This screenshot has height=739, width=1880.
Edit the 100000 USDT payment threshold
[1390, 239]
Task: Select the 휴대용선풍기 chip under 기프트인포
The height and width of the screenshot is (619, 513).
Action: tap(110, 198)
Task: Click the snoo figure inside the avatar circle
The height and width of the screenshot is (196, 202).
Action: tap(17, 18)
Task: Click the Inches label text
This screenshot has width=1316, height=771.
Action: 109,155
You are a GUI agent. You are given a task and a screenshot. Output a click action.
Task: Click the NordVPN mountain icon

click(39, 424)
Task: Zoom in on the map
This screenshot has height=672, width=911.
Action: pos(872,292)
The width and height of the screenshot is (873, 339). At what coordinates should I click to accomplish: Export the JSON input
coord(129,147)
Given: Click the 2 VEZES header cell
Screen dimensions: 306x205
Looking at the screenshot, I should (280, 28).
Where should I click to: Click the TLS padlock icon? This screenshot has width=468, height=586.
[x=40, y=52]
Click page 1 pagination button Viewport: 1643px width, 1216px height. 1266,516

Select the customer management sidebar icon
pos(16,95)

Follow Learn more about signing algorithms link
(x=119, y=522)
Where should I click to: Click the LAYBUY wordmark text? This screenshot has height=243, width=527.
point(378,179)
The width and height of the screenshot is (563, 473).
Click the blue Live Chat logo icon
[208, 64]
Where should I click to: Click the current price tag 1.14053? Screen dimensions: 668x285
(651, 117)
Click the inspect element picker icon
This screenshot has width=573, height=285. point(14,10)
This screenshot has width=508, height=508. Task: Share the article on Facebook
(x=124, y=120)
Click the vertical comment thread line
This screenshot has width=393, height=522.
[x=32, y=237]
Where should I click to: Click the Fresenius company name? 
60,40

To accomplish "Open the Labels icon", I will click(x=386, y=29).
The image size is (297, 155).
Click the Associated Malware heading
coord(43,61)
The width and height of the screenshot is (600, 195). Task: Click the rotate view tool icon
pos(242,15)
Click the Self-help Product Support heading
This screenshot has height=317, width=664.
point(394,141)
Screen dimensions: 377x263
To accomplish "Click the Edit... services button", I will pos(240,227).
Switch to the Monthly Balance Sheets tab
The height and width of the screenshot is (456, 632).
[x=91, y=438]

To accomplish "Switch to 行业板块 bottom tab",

---

Please retype the lines above without changing anything in them.

This screenshot has height=739, width=1880.
Edit the 100000 USDT payment threshold
[1390, 239]
Task: Select the 휴대용선풍기 chip under 기프트인포
The height and width of the screenshot is (619, 513).
Action: tap(110, 198)
Task: Click the snoo figure inside the avatar circle
The height and width of the screenshot is (196, 202).
Action: tap(17, 18)
Task: Click the Inches label text
This screenshot has width=1316, height=771.
Action: 109,155
You are a GUI agent. You are given a task and a screenshot. Output a click action.
Task: Click the NordVPN mountain icon

click(39, 424)
Task: Zoom in on the map
This screenshot has height=672, width=911.
Action: pos(872,292)
The width and height of the screenshot is (873, 339). At what coordinates should I click to accomplish: Export the JSON input
coord(129,147)
Given: Click the 2 VEZES header cell
Screen dimensions: 306x205
Looking at the screenshot, I should (280, 28).
Where should I click to: Click the TLS padlock icon? This screenshot has width=468, height=586.
[x=40, y=52]
Click page 1 pagination button Viewport: 1643px width, 1216px height. 1266,516

Select the customer management sidebar icon
pos(16,95)

Follow Learn more about signing algorithms link
(x=119, y=522)
Where should I click to: Click the LAYBUY wordmark text? This screenshot has height=243, width=527.
point(378,179)
The width and height of the screenshot is (563, 473).
Click the blue Live Chat logo icon
[208, 64]
Where should I click to: Click the current price tag 1.14053? Screen dimensions: 668x285
(651, 117)
Click the inspect element picker icon
This screenshot has width=573, height=285. point(14,10)
This screenshot has width=508, height=508. Task: Share the article on Facebook
(x=124, y=120)
Click the vertical comment thread line
This screenshot has width=393, height=522.
[x=32, y=237]
Where should I click to: Click the Fresenius company name? 
60,40

To accomplish "Open the Labels icon", I will click(x=386, y=29).
The image size is (297, 155).
Click the Associated Malware heading
coord(43,61)
The width and height of the screenshot is (600, 195). Task: Click the rotate view tool icon
pos(242,15)
Click the Self-help Product Support heading
This screenshot has height=317, width=664.
point(394,141)
Screen dimensions: 377x263
To accomplish "Click the Edit... services button", I will pos(240,227).
Switch to the Monthly Balance Sheets tab
The height and width of the screenshot is (456, 632).
[x=91, y=438]

To accomplish "Switch to 行业板块 bottom tab",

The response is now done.